Short Stories » A Fable

A Fable - Page 1 of 2


Showing the Descent of Ignoble Pride and the Elevation of Humble Merit.

SAID a clean plate to a dish-cloth, as it leaned back with an indolent air of superiority against the cupboard wall : " Dear me, how you look ! Move away from me, I request you."

"Ah me!" sighed the dish-cloth, " I once was a piece of cloth, unbroken, and as white as you. It is the keeping you tidy that has brought me to this complexion. I can remember when, after clearing away the distresses that clouded your face, how you have beamed brightly upon me. Think of the many times I have gone through hot and cold water for you. What would you soon look like without me? "

" Oh," replied the plate, " dish-cloths are plenty enough, there's no trouble about that; besides, what have you done more than your duty ? Were it not for plates, what need would there be of dish-cloths ? You owe your very existence to the fact of our having a use for you. Be content to fill your proper sphere without repining, and consider it sufficient honor. Your labors are not arduous; we plates bear the burdens and represent your class for you; our very appearance is an acknowledgment that dish- cloths are an auxiliary of our private life. Be assured you are where you belong ; what else could you have been, anyway ? "

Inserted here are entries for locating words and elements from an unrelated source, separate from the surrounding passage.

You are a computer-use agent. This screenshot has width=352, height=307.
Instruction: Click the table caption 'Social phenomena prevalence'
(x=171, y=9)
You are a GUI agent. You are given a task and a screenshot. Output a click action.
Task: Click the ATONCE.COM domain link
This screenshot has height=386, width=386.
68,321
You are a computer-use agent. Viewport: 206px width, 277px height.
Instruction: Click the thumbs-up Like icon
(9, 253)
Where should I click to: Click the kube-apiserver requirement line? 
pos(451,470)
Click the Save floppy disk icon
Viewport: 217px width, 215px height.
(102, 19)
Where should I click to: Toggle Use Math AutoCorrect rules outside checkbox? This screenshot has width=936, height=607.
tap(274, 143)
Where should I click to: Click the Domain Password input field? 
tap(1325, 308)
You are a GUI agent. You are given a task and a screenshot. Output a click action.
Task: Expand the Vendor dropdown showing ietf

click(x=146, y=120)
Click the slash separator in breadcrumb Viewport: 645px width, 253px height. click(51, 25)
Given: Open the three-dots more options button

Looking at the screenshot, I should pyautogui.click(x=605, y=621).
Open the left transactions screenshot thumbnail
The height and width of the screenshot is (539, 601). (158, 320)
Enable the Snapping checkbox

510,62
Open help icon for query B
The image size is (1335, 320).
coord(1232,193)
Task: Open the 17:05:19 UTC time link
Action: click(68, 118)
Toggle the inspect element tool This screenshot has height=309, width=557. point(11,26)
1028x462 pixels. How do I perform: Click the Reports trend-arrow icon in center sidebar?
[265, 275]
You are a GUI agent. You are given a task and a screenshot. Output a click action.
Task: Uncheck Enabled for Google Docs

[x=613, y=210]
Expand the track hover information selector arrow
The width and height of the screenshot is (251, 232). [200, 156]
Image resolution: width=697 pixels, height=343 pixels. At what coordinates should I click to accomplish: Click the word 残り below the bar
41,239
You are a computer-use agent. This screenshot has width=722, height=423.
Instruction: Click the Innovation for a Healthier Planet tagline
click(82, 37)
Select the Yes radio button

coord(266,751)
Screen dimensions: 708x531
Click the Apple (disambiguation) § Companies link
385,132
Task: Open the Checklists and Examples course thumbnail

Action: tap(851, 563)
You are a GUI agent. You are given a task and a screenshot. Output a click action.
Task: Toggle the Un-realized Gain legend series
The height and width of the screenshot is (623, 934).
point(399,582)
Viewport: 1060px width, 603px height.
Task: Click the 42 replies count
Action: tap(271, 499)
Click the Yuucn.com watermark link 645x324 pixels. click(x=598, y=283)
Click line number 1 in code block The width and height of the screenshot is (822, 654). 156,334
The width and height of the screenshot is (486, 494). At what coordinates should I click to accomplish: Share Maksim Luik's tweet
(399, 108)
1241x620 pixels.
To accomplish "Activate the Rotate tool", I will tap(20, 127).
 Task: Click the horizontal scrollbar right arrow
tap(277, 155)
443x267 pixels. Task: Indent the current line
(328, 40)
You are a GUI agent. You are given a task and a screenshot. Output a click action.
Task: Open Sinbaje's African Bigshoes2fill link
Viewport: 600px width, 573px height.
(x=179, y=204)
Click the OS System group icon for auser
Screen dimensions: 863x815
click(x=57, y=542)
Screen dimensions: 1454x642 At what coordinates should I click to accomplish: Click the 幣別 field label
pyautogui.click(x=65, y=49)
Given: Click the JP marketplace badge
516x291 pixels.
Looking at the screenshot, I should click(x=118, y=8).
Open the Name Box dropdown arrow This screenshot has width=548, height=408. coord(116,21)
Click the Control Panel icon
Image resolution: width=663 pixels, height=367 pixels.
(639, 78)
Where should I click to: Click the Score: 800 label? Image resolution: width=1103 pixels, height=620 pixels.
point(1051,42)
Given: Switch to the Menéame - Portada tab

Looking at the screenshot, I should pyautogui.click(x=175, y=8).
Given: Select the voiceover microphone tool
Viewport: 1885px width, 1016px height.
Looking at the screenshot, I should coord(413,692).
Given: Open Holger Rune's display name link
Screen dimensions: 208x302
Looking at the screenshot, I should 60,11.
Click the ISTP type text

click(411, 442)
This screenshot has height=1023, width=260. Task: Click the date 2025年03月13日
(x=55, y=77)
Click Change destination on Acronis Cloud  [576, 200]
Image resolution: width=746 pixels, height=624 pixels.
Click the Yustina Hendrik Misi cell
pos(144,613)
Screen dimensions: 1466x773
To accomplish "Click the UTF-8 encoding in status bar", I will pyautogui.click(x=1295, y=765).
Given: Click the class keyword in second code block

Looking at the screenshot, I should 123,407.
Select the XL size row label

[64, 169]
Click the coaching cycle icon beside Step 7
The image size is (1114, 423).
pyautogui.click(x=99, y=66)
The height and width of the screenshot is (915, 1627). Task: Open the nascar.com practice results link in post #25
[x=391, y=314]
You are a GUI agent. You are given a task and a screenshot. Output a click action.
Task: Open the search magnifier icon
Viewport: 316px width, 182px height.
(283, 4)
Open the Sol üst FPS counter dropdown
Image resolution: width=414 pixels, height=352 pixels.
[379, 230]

Said the meek dish-cloth : " I find that I have several answers to make to what you have just spoken. In simply doing my duty I have been plunged into nauseous floods of dish-water, twisted and wrung in every fiber of my frame, and then shaken almost to pieces before I wiped your face, and, after all my tortures and labors, have hung patiently and conveniently near you on a nail ready at an instant's notice to attend you again. As to owing my existence to the fact of there being china in the world, that is scarcely positive. I was descended from the notable family of Flax, and took the preparatory degrees of my class with care and exactitude. I might have become a sheet or a pillow-case. Some of my cousins are fine towels and wear the finest borders and fringes, and wait upon the faces of persons instead of plates. Still others of the Flax family are fine table-napery, and continually mingle among the most distinguished company. A distant branch of our family belongs to the high order of handkerchiefs and laces, and the elegance of their appearance and belongings is seldom surpassed v Although I seldom appear out of this sphere of action, my ideas are not confined to it, and on wash-days, thanks to the laundress, the fresh air and sunshine refresh me and help me to bear my retired life with, I think, sufficient composure. But for your lofty manner and unkind salutation just now, I would have made no reference to the unpleasant conditions of a monotonous life."

Just here a honeysuckle and a climbing rose on opposite sides of the open window nodded their heads at each other and threw a breath of their sweetest perfume into the patient dish-cloth, and looked their very brightest and sweetest toward it. A humming- bird darted angrily back and forth, and seemed to be trying to drown the buzzing questions of a pompous bumble-bee with his own noise, and a morning-glory vine rung her bells as if calling them to order. A wandering, pirouetting flirt of a whirlwind waltzed by just then, fairly near enough to stir the skirts of the dish-cloth, but the noise startled the dozing cat, who, exclaiming, " Mouse! " jumped from the cook's chair. This sudden movement jarred the cupboard a little, and, to its dismay, the plate, still in a lounging attitude, lost its equilibrium, and, staggering vainly, was next moment seen flat on its back, with the noonday sun glaring hotly in its face.